Émission Sur les Épaules de Darwin (France Inter)


Voyons, me dis-je, ce cheval n’est qu’une illusion, cette campagne que je parcours [n’est qu’]un décor, mais si ce n’est point ma volonté qui a évoqué ces images, il me semble bien du moins que j’ai sur elles un certain empire. Je veux galoper, je galope. Je veux m’arrêter, je m’arrête.

Voici maintenant deux chemins qui s’offrent devant moi.Celui de droite semble s’enfoncer dans un bois touffu ; celui de gauche conduit à une sorte de manoir en ruine. Je sens bien que j’ai la liberté de tourner à droite ou à gauche, et par conséquent de décider moi-même si je veux faire naître des associations d’idées-images en rapport avec ces ruines ou avec ce bois.

Je tourne d’abord à droite [dans la direction du bois touffu], puis l’idée me vient qu’il vaut mieux, dans l’intérêt de mes expériences, guider un rêve aussi lucide du côté des tourelles et du donjon, parce qu’en cherchant à me souvenir exactement des principaux détails de cette architecture, je pourrai peut-être, à mon réveil, reconnaître l’origine de ces souvenirs.

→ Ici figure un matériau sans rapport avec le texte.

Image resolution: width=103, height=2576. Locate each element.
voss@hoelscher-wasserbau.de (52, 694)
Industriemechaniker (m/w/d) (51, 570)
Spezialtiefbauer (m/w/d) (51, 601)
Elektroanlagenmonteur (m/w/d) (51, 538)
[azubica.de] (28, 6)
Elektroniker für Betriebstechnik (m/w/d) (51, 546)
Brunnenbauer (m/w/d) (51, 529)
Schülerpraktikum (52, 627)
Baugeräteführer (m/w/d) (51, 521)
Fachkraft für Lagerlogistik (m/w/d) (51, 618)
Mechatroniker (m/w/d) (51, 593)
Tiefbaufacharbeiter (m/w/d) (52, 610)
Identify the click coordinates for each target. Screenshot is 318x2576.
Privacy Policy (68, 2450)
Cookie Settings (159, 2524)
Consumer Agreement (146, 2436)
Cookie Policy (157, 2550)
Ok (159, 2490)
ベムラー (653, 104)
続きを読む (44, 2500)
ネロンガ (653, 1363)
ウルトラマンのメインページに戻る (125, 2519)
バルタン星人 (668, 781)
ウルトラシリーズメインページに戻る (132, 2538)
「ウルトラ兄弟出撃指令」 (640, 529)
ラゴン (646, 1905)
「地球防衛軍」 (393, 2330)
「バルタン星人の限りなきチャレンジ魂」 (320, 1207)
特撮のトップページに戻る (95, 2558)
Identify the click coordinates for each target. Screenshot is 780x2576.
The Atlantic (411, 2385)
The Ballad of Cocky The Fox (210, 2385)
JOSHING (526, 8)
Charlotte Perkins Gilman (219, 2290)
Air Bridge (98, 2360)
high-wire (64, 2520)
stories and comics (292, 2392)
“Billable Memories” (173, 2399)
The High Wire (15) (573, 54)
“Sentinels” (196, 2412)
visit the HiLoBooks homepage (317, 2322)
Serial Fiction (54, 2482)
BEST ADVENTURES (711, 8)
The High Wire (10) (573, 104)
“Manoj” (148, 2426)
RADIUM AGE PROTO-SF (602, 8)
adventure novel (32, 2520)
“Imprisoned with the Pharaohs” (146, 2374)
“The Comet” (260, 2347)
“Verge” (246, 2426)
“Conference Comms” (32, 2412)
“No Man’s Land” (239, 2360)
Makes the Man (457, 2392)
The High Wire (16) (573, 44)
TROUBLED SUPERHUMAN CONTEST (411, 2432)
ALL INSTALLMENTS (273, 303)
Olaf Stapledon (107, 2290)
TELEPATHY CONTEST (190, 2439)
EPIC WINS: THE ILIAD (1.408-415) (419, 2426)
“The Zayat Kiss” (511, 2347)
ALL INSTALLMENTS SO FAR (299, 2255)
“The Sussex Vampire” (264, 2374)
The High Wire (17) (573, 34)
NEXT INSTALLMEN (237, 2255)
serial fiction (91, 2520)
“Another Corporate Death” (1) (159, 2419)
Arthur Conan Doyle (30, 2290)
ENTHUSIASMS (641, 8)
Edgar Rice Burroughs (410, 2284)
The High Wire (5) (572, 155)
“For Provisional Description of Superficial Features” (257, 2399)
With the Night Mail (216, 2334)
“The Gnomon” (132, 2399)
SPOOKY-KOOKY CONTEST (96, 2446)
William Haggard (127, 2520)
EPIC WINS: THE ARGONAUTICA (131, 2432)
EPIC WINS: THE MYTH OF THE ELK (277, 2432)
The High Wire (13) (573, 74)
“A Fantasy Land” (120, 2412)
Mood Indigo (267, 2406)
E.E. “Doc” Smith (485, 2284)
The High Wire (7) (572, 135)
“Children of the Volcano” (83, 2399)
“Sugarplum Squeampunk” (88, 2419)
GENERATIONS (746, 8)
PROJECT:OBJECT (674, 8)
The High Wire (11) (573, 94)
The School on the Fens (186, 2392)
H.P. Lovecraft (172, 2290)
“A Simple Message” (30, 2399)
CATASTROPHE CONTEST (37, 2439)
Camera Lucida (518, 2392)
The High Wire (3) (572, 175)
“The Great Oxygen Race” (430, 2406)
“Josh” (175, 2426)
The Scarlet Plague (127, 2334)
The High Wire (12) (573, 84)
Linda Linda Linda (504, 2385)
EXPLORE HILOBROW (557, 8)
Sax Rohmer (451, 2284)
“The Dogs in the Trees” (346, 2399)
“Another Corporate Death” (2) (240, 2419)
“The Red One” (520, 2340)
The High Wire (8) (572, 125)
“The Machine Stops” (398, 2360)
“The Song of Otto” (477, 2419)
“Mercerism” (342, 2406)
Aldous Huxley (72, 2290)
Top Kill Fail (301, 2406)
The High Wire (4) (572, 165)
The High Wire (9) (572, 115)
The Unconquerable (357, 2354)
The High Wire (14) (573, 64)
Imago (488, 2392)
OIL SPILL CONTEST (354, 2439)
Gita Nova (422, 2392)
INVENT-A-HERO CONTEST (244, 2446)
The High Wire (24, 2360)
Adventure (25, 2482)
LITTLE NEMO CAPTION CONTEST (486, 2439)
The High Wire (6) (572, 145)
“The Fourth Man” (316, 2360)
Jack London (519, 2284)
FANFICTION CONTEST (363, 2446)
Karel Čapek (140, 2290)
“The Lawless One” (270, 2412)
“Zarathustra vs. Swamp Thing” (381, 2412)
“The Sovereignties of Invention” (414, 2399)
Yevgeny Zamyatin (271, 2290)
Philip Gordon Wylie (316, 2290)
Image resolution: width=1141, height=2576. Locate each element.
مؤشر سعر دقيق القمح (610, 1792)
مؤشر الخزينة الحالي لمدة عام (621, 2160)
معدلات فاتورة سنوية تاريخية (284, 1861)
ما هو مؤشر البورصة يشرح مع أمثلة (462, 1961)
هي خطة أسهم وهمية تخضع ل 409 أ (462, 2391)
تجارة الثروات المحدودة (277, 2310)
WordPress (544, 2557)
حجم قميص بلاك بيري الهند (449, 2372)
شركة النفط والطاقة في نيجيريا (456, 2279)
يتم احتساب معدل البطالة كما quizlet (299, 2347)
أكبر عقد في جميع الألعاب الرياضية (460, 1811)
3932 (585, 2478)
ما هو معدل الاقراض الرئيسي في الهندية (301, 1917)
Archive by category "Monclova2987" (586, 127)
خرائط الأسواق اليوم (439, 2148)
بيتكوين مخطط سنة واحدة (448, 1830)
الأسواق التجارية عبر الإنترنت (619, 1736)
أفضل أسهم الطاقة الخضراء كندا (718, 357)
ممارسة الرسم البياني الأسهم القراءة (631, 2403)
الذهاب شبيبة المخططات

Je prends donc le sentier de gauche, je mets pied à terre à l’entrée d’un pont-levis pittoresque et durant quelques instants que je dors encore, j’examine très attentivement une infinité de détails grands et petits : voûtes ogivales, pierres sculptées, ferrures à demi rongées, fissures et altérations de la muraille, admirant avec quelle précision minutieuse tout cela se peint aux yeux de mon esprit.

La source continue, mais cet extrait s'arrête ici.